START Recorded data

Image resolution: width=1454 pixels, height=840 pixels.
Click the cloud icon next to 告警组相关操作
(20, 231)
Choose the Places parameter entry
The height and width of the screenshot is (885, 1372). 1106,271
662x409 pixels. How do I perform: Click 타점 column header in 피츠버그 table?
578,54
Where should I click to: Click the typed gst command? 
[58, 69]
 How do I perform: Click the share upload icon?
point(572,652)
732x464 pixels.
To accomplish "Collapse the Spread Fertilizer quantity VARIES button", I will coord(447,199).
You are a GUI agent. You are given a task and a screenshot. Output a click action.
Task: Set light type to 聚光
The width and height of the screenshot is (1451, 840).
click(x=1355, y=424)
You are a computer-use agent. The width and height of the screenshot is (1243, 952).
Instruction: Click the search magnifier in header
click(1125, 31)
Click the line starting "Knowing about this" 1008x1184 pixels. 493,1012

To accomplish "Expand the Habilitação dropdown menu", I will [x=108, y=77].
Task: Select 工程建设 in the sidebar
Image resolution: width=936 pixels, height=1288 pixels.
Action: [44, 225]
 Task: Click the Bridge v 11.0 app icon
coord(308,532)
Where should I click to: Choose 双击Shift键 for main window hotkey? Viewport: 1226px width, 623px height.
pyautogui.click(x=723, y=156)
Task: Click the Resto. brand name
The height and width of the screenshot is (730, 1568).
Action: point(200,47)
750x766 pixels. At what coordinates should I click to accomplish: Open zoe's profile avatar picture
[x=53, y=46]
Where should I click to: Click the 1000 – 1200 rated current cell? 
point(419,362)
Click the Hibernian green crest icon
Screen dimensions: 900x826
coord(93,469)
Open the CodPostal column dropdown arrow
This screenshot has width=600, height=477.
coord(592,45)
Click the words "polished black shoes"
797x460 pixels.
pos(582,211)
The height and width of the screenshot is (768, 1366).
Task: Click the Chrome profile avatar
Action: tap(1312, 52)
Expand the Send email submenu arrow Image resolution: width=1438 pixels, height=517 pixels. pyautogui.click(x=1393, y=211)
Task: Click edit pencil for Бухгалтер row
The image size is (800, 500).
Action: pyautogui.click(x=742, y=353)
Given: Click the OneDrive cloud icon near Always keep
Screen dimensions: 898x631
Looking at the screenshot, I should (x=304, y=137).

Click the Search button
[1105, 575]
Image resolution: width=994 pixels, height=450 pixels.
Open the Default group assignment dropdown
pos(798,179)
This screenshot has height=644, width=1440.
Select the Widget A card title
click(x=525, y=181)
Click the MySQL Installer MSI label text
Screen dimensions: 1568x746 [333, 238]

END Recorded data

Task requirements: Copy verbatim the span of lines that begins with the line holding "Select the Widget A card title" and ends at the last line of the records.

Finished task:
Select the Widget A card title
click(x=525, y=181)
Click the MySQL Installer MSI label text
Screen dimensions: 1568x746 [333, 238]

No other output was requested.